_EXTRACT PROVIDED_:
※
Victory, Mr. President?
email this pageprint this pageemail usRupert Cornwell - Independent UK


U.S. President George W. Bush waves to midshipmen after speaking about the war in Iraq at the U.S. Naval Academy in Annapolis, Maryland, November 30, 2005. (Reuters/Jason Reed)
"Our strategy in Iraq is clear.... I will settle for nothing less than complete victory," said George Bush yesterday.

President George Bush said yesterday that America was on course for "complete victory" and he ruled out any firm timetable for the withdrawal of US troops from Iraq. Instead he declared that Iraqi forces were beginning to take the lead in the battle against the insurgency.

In a speech aimed squarely at restoring morale on the home front, and to meet the growing clamour for a pull-out, Mr Bush set out what critics say he has conspicuously failed to deliver: a clear exit strategy from the two-and-a-half-year conflict.

In the midst of a war that has cost the lives of more than 2,100 US troops and in which public opinion has turned decisively against the President, he was trying to persuade the home front that despite evidence to the contrary, they were winning.

Victory would come, he said, thanks to the same Iraqi forces which critics say are demoralised, divided and ineffective. In front of a cheering audience at the US Naval Academy in Annapolis, Mr Bush held out the prospect of a gradual troop withdrawal, under a new approach that would mean US soldiers moving out of Iraqi cities and making fewer patrols, leaving that to newly trained Iraqi soldiers and police. "As Iraqi forces gain experience and the political process advances, we will be able to decrease our troop level in Iraq without losing our capability to defeat the terrorists," Mr Bush said.

Standing before a gold and blue banner proclaiming "Plan For Victory", the President added that decisions about troop levels would be dictated by conditions on the ground in Iraq and the judgement of US commanders, "not by artificial timetables set by politicians in Washington".

In practical terms, neither the 30-minute speech, nor a 35-page National Strategy for Victory in Iraq issued by the administration beforehand, offered great novelty. The aim was to convince Americans deeply sceptical about the handling of a war that has taken the lives of so many US troops and is costing $6bn (£3.47bn) a month, that the White House had a policy beyond a mantra-like repetition of "stay the course".

Polls show a majority of Americans think the US is bogged down in a Vietnam-like conflict that has made the US more, not less, vulnerable to terrorism, and Mr Bush's approval ratings have slumped to a dismal 37 per cent, the lowest of his presidency.
※
_PROBLEMS TO SOLVE_:
1) Reproduce the passage of the Iraq speech article starting with "Polls show a" and going on through "of his presidency.".
2) Proceed with the article on the President's Iraq speech, picking up after its final sentence.

_MATERIAL PROVIDED_:
※
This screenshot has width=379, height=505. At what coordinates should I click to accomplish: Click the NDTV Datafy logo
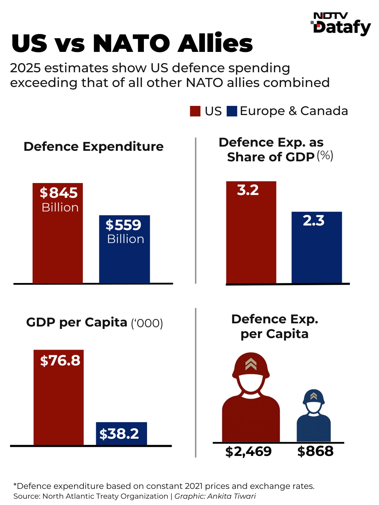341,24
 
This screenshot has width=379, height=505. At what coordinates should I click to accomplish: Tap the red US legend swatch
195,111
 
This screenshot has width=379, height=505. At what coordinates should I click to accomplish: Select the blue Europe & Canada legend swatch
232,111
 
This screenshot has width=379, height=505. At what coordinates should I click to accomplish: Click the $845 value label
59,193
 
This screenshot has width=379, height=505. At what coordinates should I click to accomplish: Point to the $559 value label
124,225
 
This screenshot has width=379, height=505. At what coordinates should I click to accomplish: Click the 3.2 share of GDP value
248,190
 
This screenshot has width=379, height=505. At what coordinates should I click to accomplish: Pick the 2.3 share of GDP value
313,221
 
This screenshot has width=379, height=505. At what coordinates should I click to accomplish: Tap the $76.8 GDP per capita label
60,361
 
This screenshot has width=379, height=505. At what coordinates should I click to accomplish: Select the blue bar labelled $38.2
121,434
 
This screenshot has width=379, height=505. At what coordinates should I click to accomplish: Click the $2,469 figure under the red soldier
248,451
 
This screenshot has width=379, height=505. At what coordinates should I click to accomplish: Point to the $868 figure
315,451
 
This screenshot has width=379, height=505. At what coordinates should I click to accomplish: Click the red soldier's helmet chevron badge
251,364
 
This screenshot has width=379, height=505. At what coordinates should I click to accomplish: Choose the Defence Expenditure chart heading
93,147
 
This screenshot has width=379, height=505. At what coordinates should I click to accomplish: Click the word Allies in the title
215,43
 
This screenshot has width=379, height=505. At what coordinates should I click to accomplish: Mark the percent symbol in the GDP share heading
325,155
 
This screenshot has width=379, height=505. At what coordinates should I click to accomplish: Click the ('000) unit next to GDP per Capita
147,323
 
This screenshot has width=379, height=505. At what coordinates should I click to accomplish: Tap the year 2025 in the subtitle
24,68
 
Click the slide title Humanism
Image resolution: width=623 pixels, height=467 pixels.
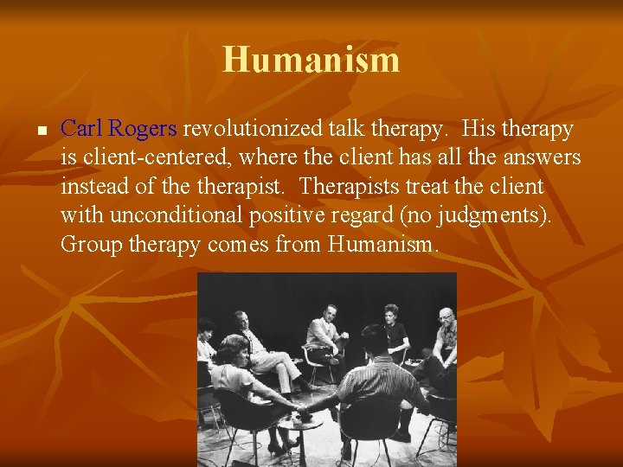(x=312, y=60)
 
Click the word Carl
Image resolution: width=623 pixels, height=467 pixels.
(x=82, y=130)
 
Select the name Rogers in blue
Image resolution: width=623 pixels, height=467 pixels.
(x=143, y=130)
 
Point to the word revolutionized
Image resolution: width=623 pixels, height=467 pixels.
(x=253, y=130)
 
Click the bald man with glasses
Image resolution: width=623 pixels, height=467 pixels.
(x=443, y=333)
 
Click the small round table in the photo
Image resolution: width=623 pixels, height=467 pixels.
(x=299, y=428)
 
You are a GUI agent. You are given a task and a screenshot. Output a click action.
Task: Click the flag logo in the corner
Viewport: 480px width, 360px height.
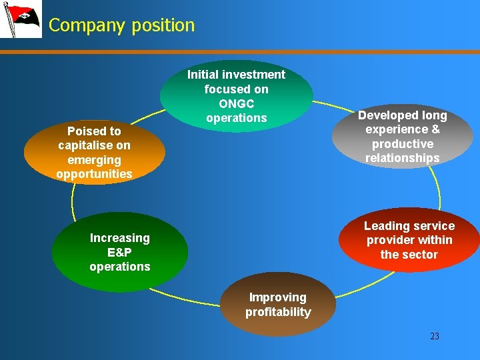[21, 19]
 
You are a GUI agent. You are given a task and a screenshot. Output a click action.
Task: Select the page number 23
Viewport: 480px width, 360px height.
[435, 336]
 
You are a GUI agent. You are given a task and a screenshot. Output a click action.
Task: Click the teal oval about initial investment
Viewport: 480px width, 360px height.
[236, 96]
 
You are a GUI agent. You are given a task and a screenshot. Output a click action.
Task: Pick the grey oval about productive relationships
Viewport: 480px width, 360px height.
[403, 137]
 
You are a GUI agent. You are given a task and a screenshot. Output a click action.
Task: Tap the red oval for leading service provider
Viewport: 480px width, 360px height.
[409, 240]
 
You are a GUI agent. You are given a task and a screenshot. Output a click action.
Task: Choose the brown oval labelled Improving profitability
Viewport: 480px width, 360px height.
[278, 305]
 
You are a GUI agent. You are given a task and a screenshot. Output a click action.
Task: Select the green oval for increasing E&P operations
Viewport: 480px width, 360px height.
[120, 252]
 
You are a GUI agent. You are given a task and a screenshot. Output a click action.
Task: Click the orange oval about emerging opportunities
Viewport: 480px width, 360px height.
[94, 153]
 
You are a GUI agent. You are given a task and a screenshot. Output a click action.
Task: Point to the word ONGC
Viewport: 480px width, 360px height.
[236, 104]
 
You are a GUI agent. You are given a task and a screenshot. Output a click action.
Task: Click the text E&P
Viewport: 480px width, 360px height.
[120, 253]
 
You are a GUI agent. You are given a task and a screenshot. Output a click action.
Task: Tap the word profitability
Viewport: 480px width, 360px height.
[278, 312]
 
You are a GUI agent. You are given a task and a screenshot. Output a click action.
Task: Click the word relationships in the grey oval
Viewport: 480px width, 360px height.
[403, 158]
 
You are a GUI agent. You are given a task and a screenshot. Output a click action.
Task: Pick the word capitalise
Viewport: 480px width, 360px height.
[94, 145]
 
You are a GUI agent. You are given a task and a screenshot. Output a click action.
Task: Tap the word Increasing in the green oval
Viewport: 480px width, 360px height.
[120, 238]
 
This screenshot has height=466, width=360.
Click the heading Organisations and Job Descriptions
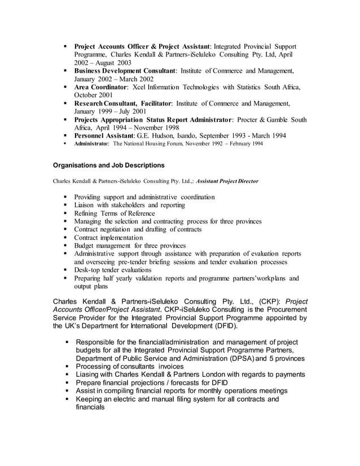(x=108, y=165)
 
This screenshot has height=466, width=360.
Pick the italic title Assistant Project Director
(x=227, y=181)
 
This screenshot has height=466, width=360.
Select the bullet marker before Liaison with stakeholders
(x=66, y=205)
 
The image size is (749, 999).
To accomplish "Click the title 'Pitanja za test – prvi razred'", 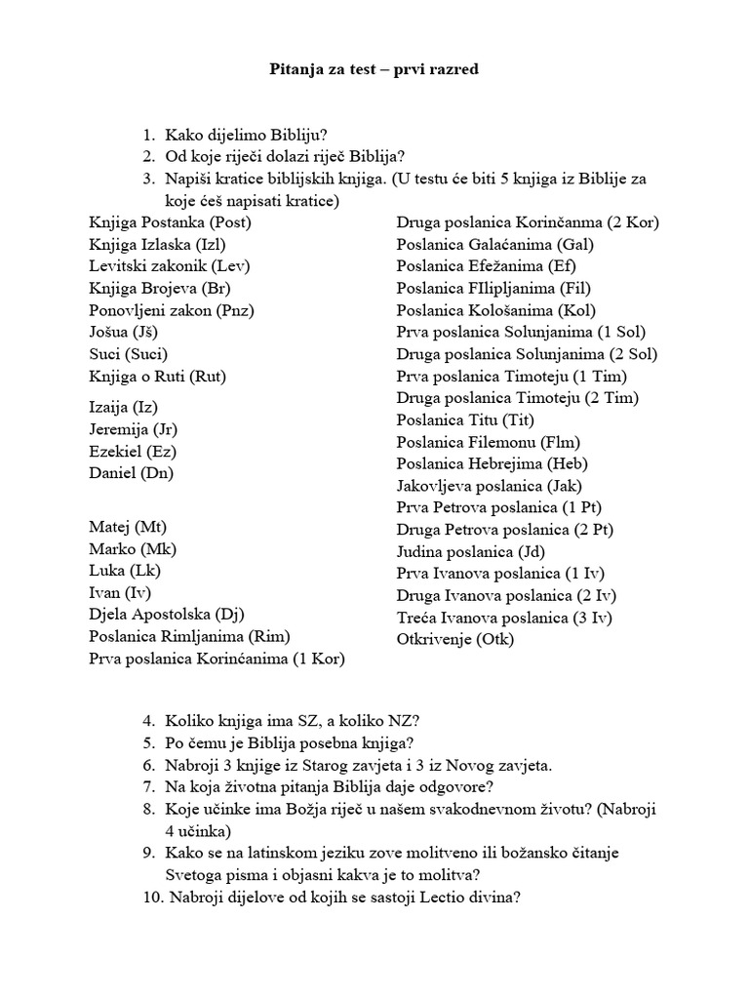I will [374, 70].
※
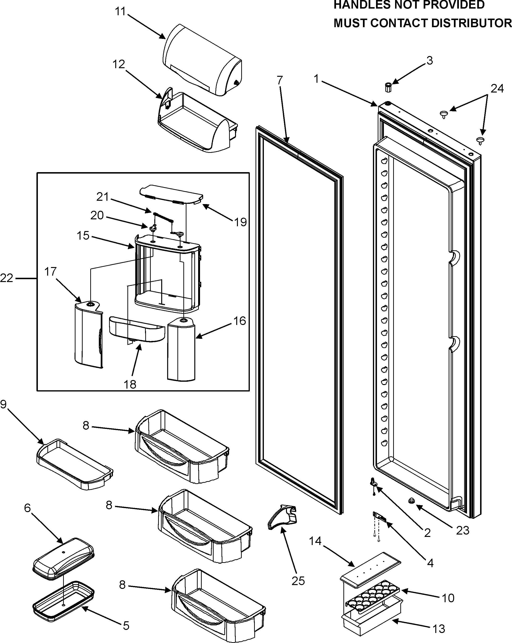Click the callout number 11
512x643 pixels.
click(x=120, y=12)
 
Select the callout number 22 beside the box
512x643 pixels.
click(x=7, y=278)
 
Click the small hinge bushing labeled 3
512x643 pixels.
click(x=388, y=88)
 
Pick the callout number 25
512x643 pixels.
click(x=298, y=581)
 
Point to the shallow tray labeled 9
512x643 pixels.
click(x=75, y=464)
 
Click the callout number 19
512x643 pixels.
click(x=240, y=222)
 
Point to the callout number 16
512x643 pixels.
※
_ANSWERS IN ORDER_:
1)
Polls show a majority of Americans think the US is bogged down in a Vietnam-like conflict that has made the US more, not less, vulnerable to terrorism, and Mr Bush's approval ratings have slumped to a dismal 37 per cent, the lowest of his presidency.

2)
The key to the conflict, Mr Bush says, is that the Iraqis themselves assume responsibility for securing their country. He acknowledged there had been "some setbacks" in the creation of a capable force, and that the performance of Iraqi troops was "still uneven in some areas". But progress was being made, the President declared, claiming more than 120 army and police battalions (average strength 700) were ready to fight unaided, and 80 more battalions were in combat beside coalition forces.

These figures are hotly contested by critics (and challenged even by many US commanders) who say only a handful of Iraqi units are able to fight on their own and morale is low.

Republicans hailed the speech as a clear and realistic blueprint for the future, but Democrats were scathing. Harry Reid, the Senate minority leader, accused Mr Bush of "recycling his tired rhetoric of 'stay the course'." He had "again missed an opportunity to lay out a real strategy for success in Iraq that will bring our troops safely home".

Senator Edward Kennedy described the speech as "a continuation of a political campaign to shore up the failed policies in Iraq ... It does not respond to what the American people want."

Mr Bush portrayed Iraq as "the central front" in the war on terror, saying a precipitate US departure would send the wrong signal to its enemies. "Pulling our troops out before they achieve their purpose is not a plan for victory," he said. "America will not run in the face of car bombers and assassins as long as I am your commander-in-chief."

There were a few hints of change, but on tactics, not on underlying strategy. "If by 'stay the course' they mean we will not allow the terrorists to break our will, they're right," he said. "If by 'stay the course' they mean we will not permit al-Qa'ida to turn Iraq into what Afghanistan was under the Taliban, they're right as well." But if critics interpreted 'stay the course' as an inability to learn from experience, "then they're flat wrong".

The new White House document defines who the US sees as the enemy in Iraq. The largest group are "rejectionists", primarily Sunnis who prospered under Saddam Hussein. The document says this resistance will diminish if a democratic government that emerges from the December elections protects minority rights.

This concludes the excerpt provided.